Critiques et sévères à l’égard des pouvoirs publics, les médecins restent toutefois attachés aux fondamentaux. À commencer par un pilotage du système de santé qui, pour 61 % des médecins et plus encore les deux tiers des généralistes, doit relever de l’État. « Quand les mutuelles arriveront au pouvoir, on n’aura plus aucun droit », redoute un médecin de Dole. Ce qui n’empêche pas un cinquième des professionnels de santé de se dire prêt à « un système de santé ouvert aux acteurs privés ».
Quoi qu’il en soit, la priorité, pour six médecins sur dix – et même sept sur dix si on considère exclusivement les généralistes - réside dans la proximité, aspect qui doit être privilégié dans l’organisation des soins. Aux yeux de Patrick Bouet, « les médecins ont conscience des enjeux de l’organisation des soins » et, plus encore, « s’intéressent à leur environnement (ndlr : professionnel) ». S’agissant de la profession en tant que telle, la création de passerelles entre les spécialités, l’instauration de coopérations entre la ville et l’hôpital et l’exercice en structures regroupées apparaissent comme trois éléments d’avenir pour plus de 70 % des médecins.

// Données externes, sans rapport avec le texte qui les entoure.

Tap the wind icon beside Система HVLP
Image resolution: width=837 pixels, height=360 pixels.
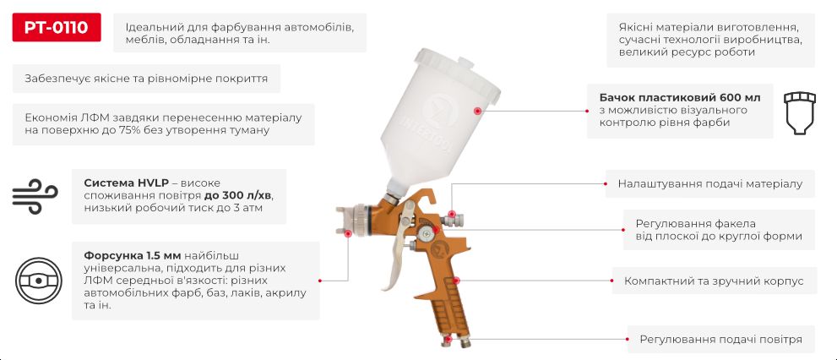click(34, 196)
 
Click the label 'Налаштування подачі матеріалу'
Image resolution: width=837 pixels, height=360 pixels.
click(709, 183)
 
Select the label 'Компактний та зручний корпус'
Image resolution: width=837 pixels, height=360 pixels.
click(714, 281)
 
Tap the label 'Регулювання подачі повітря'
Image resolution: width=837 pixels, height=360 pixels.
click(720, 339)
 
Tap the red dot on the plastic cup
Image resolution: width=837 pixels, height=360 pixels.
click(477, 111)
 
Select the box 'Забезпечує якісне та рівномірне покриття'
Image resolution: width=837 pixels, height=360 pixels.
click(146, 79)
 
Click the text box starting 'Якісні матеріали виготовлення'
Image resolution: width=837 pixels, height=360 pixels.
click(710, 39)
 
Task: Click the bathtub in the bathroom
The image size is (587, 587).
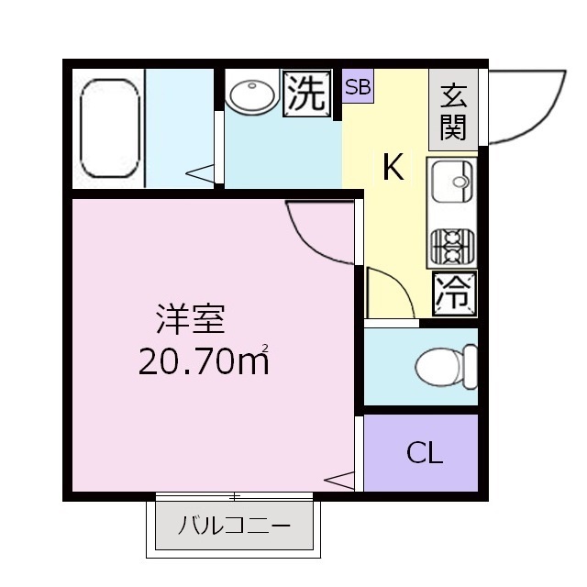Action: click(x=110, y=128)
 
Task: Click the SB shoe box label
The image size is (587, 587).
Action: click(x=358, y=88)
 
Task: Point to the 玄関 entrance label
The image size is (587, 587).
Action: click(x=452, y=111)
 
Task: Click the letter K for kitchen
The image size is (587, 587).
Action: click(x=393, y=168)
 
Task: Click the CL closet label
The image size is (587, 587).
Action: click(x=424, y=452)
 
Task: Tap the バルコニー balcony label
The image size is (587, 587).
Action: click(x=234, y=526)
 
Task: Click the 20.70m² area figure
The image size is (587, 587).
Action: click(x=204, y=361)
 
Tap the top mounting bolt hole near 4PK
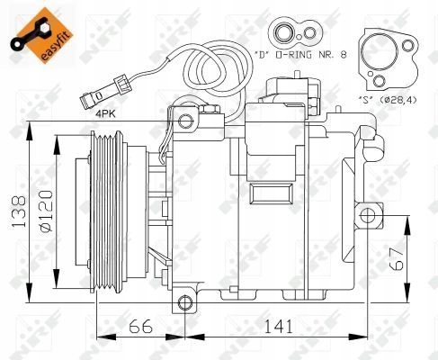tap(185, 122)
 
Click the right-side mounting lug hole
tap(367, 214)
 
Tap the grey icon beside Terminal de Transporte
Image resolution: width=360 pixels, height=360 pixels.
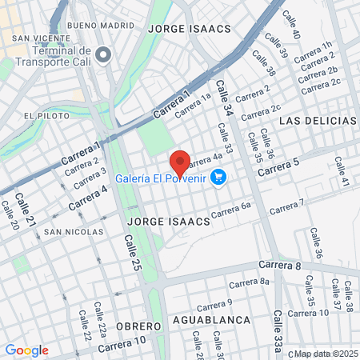coord(103,55)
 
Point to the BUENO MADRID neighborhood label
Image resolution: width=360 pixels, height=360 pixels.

Être force de proposition. Telle est désormais l’ambition de l’Ordre des médecins qui, à partir de ces éléments de réponses, des réflexions faites lors des réunions organisées sur le terrain et des entretiens menés avec les syndicats et divers acteurs institutionnels, entend insuffler des pistes de réforme. Rendez-vous donc le 26 janvier pour le deuxième temps de la contre-offensive ordinale. Avec, probablement comme priorité celle de redonner du temps médical aux médecins, comme le souhaitent 98 % d’entre eux. Face à une Grande conférence de santé qu’il juge « très limitée dans ses objectifs », Patrick Bouet espère que les propositions de l’Ordre nourriront les débats des deux prochaines années. Et, qui sait, inspireront une prochaine réforme de système de santé, en 2018.